The briefings, conducted by the National Security Agency (NSA), were held in the White House situation room, the source said. Briefers demonstrated how cell phones and other devices could be compromised using publicly available tools, allowing outsiders to eavesdrop and take pictures, audio or video. In secure areas, these techniques could be used by foreign adversaries to steal sensitive government secrets.
The briefings, first reported by Politico, are part of the security training given to every new administration. For staffers who are unaccustomed to working in secure spaces and with classified materials, the briefings are designed to raise awareness about the risks of using personal devices and email accounts.

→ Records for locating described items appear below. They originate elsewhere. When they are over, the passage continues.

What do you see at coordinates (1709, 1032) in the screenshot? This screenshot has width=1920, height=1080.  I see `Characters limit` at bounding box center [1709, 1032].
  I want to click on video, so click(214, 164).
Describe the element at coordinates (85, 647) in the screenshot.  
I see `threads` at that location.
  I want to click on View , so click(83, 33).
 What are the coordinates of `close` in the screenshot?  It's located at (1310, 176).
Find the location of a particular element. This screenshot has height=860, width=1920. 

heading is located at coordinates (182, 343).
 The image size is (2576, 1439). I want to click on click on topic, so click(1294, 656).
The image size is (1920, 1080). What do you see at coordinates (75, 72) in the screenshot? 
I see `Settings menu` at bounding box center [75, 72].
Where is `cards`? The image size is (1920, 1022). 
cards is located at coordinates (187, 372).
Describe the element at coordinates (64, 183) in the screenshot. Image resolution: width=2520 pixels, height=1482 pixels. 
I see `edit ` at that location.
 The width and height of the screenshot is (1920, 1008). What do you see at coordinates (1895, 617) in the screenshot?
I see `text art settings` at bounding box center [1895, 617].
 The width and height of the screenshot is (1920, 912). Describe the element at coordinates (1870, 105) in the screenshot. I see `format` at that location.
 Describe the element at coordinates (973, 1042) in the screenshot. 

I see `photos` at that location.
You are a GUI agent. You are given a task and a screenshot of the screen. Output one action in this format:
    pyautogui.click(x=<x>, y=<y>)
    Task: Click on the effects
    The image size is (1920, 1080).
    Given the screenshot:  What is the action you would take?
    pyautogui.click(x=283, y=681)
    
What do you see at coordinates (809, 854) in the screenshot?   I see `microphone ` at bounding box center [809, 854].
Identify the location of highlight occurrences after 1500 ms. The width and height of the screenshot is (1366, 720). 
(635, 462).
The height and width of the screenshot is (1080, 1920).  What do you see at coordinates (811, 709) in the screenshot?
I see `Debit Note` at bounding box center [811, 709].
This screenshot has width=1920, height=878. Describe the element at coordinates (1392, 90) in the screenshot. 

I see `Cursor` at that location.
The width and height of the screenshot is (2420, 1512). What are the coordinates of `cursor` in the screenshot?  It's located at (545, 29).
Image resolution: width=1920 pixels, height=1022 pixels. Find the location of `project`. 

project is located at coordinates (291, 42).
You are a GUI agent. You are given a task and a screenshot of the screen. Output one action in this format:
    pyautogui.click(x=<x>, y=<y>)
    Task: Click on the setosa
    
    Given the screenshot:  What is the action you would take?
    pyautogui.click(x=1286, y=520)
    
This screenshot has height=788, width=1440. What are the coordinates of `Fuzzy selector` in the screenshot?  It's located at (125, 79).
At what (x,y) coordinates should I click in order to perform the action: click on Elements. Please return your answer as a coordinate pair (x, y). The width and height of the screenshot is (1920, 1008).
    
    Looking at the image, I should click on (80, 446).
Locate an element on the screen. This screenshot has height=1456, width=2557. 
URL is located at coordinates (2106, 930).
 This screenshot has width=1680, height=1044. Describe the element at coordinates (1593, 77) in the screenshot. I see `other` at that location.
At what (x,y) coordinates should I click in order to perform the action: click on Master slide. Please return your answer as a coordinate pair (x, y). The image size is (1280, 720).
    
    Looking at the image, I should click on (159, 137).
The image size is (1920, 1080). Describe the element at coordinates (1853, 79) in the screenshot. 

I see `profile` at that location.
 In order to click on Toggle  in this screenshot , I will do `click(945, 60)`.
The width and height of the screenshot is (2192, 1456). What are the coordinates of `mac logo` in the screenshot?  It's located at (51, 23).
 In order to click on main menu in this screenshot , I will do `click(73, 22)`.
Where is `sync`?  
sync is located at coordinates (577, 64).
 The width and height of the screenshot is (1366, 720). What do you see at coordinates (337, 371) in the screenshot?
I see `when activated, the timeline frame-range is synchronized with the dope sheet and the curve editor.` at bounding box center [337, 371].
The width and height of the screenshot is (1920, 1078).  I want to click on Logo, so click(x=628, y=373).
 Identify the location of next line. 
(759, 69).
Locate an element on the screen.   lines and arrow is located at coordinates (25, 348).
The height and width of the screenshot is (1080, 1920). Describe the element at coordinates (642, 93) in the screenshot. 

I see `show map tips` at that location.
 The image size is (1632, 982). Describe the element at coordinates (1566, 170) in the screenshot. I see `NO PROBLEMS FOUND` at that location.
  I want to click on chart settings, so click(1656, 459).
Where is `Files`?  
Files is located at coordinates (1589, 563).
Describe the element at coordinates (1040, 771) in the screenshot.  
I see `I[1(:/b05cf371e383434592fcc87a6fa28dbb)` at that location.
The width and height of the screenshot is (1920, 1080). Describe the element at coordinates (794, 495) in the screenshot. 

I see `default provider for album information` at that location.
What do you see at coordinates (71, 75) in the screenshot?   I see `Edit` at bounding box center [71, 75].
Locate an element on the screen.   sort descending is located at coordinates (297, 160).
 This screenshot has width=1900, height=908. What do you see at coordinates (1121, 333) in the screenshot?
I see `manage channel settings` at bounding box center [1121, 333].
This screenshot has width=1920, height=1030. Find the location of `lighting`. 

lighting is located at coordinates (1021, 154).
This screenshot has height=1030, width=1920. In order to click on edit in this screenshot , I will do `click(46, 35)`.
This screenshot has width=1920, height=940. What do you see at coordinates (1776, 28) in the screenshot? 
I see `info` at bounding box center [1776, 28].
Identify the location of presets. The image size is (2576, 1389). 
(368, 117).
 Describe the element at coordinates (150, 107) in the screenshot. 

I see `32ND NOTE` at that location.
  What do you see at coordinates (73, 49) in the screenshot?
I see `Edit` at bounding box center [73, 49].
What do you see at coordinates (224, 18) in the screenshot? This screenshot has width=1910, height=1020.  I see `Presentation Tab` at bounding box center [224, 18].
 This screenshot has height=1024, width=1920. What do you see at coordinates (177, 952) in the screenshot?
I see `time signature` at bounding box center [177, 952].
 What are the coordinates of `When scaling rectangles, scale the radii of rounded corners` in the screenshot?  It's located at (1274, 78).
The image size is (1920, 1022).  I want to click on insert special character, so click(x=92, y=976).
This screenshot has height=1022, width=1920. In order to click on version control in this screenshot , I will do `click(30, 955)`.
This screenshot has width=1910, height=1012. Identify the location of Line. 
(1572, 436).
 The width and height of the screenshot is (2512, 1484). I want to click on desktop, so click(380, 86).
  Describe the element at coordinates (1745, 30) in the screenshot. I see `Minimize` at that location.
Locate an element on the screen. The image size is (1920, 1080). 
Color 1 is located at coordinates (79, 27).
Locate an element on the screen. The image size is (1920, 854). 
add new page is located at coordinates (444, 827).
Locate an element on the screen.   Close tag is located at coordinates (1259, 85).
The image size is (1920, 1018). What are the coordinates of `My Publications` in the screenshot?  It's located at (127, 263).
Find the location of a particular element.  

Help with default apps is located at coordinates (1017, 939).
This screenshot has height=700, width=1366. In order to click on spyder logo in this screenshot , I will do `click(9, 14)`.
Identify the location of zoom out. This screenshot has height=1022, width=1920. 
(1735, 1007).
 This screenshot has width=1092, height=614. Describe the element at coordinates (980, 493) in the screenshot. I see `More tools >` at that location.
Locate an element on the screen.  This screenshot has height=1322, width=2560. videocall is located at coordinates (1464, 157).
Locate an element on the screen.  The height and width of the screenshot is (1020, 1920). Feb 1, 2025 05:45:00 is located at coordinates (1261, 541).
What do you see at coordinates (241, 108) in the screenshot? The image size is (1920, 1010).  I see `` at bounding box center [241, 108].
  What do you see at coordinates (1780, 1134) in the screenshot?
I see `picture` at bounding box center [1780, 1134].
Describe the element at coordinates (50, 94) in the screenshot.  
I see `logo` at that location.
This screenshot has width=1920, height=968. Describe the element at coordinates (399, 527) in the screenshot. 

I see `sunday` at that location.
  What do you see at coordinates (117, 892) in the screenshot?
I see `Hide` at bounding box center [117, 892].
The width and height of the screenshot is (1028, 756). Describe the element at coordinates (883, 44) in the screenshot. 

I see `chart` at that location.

NSA officials told White House officials that using personal email or personal devices could compromise sensitive information. Forwarding emails from personal accounts to work accounts could introduce malware into government systems.
The White House has launched a review of all staff usage of personal or private email accounts after revelations that six senior officials, including President Donald Trump's son-in-law and senior adviser Jared Kushner, have used private email to conduct personal business.
The probe is focused on emails on the White House server sent to and from the private accounts of all staff, sources said.
All West Wing staff are required to comply with the Federal Records Act, ensuring any personal emails related to government business are preserved as official records. Officials said the policy was thoroughly articulated to staff during the transition and enforced from day one.
The internal White House review comes after the leaders of the House Oversight Committee opened an investigation earlier this week into the use of private email and encrypted communications software at the White House.
ABC News' John Santucci and Devin Dwyer contributed to this report.